### EXTRACT

☆ ☆ ☆ ☆

AES comes with three standard key sizes (128, 192 and 256 bits). Many people see this and think that if there are three distinct sizes instead of just one, then there must be some difference, and since the 256-bit version is a bit slower than the 128-bit version (by about 40%), it must be "more secure". So they go for "the most secure" and choose 256-bit keys.

In reality, the AES has three distinct key sizes because it has been chosen as a US federal algorithm apt at being used in various areas under the control of the US federal government, and that includes US Army. US Army has a long-standing Tradition of using cryptography, and that Tradition crystallized into internal regulation with all the flexibility and subtlety that armies around the world constantly demonstrate (just listen to some "military music" and you'll understand what I mean). Unfortunately, this happend quite some time ago, before the invention of the computer, and at that time most encryption systems could be broken, and the more robust were also very hard and slow to use. So the fine military brains came up with the idea that there should be three "security levels", so that the most important secrets were encrypted with the heavy methods that they deserved, but the data of lower tactical value could be encrypted with more practical, if weaker, algorithms.

☆ ☆ ☆ ☆

### PROVIDED MATERIAL

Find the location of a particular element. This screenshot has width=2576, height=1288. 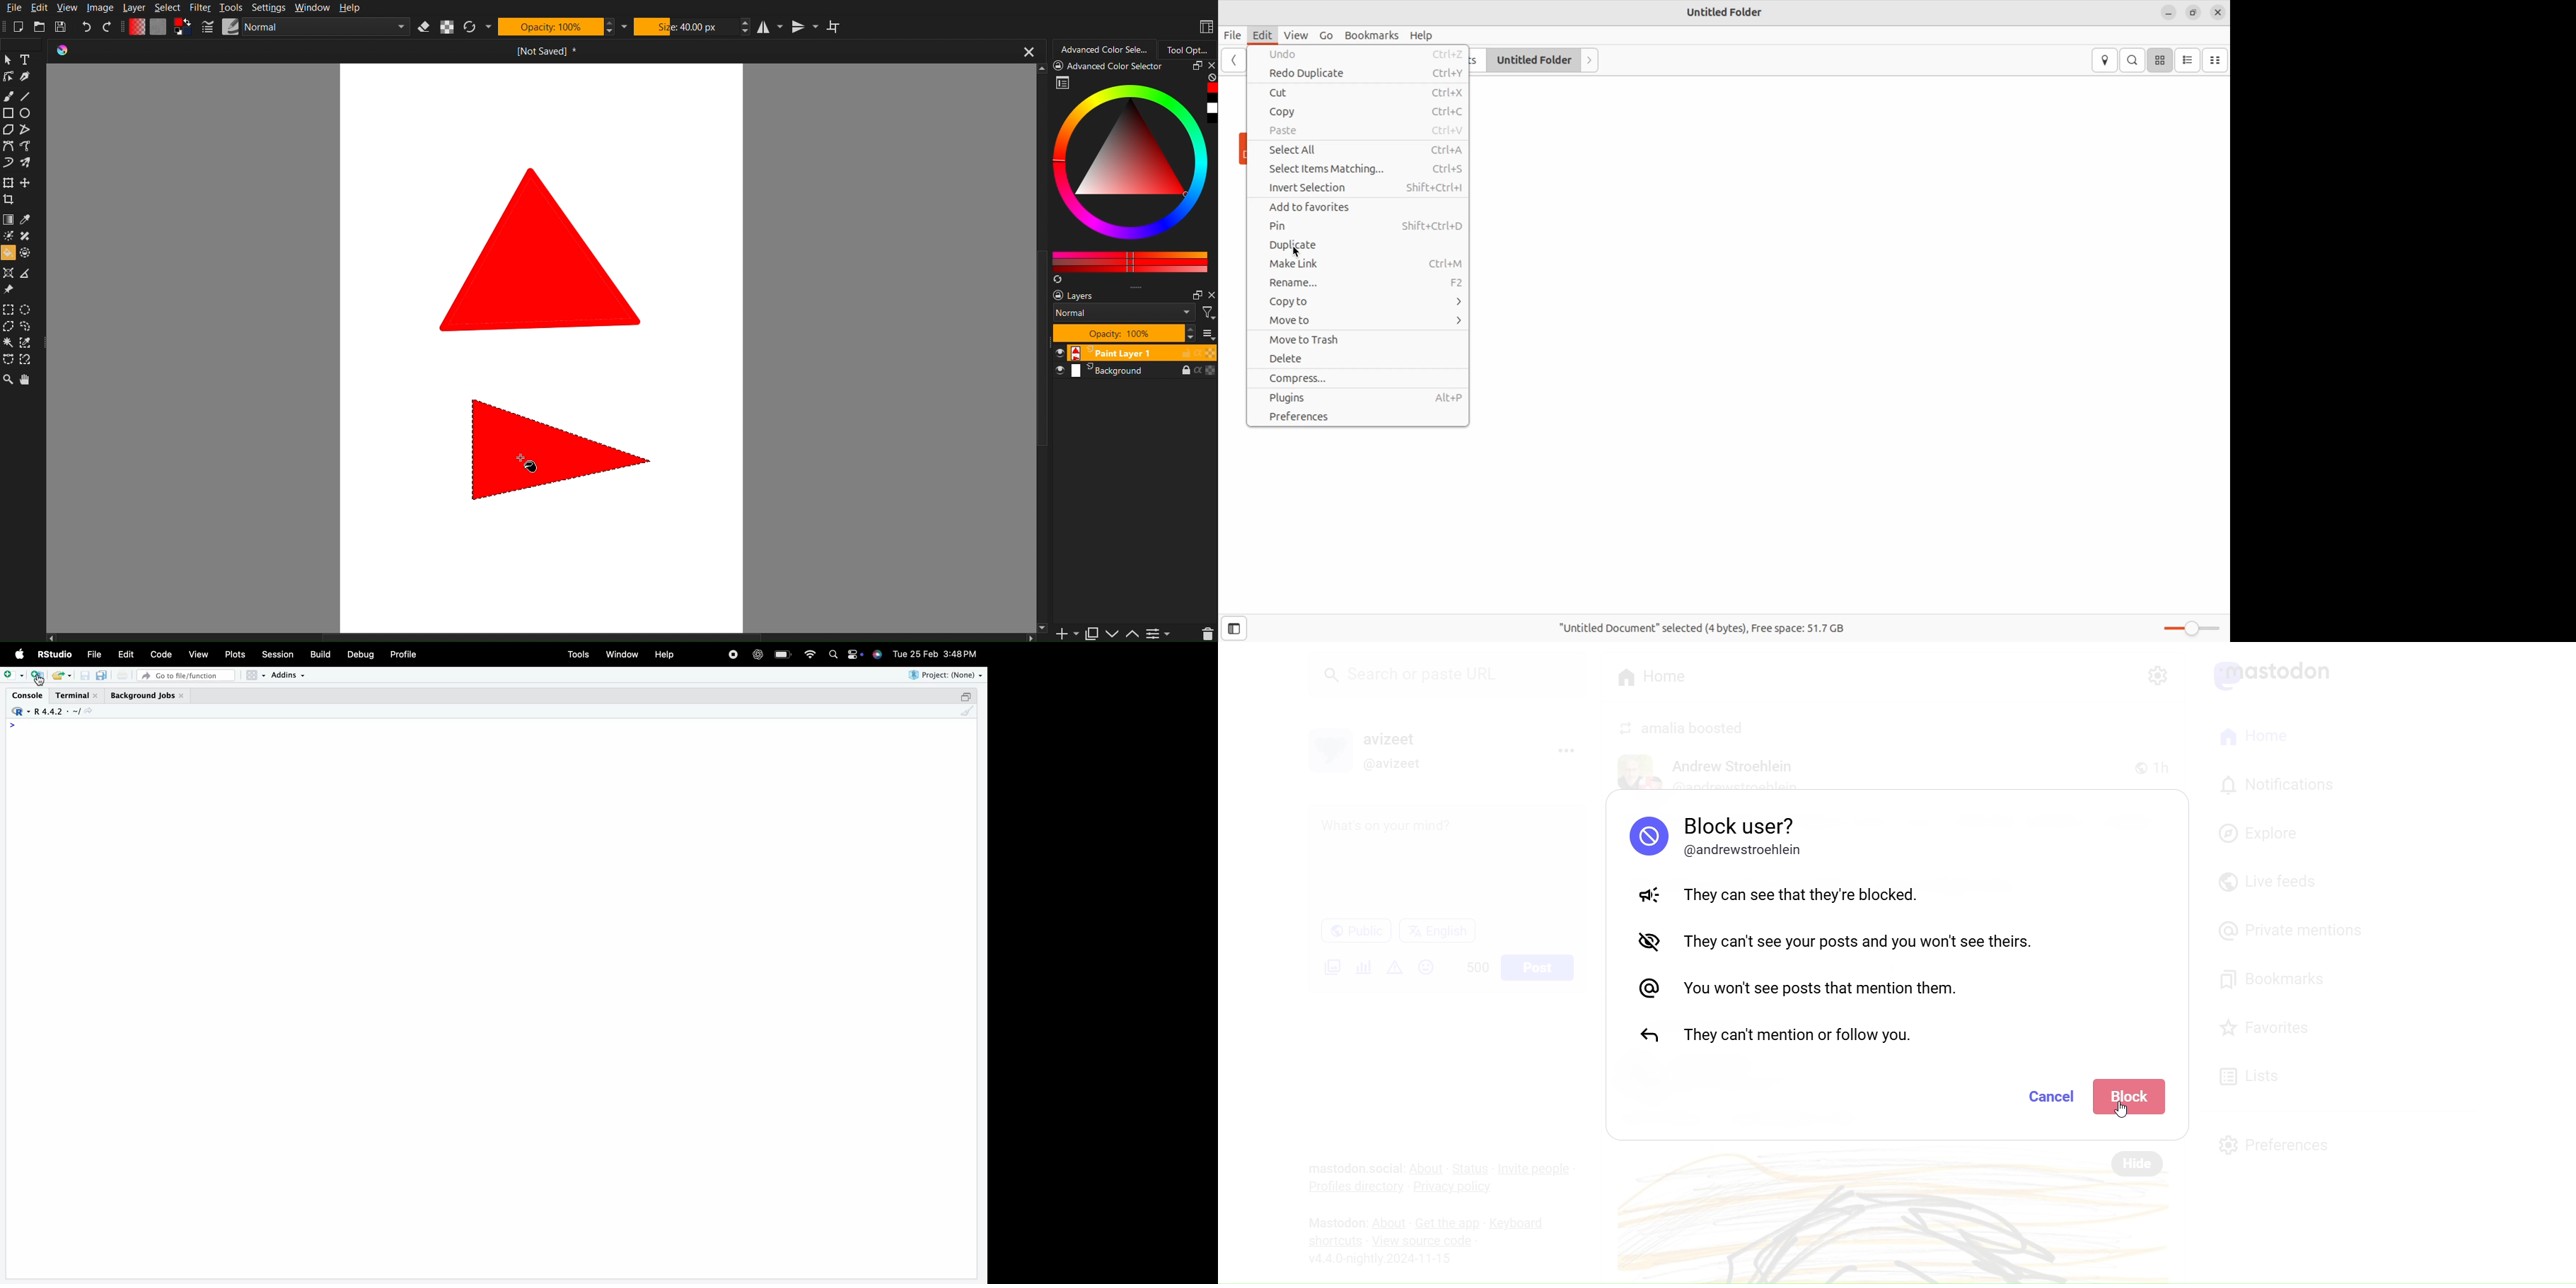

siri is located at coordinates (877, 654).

☆ ☆ ☆ ☆

### SET TASK
Copy the AES passage between "AES comes with" and "choose 256-bit keys.", inclusive, and swap "key sizes" for "key lengths". The listing comes from a different source than the AES text.

### EXERCISE RESULT
AES comes with three standard key lengths (128, 192 and 256 bits). Many people see this and think that if there are three distinct sizes instead of just one, then there must be some difference, and since the 256-bit version is a bit slower than the 128-bit version (by about 40%), it must be "more secure". So they go for "the most secure" and choose 256-bit keys.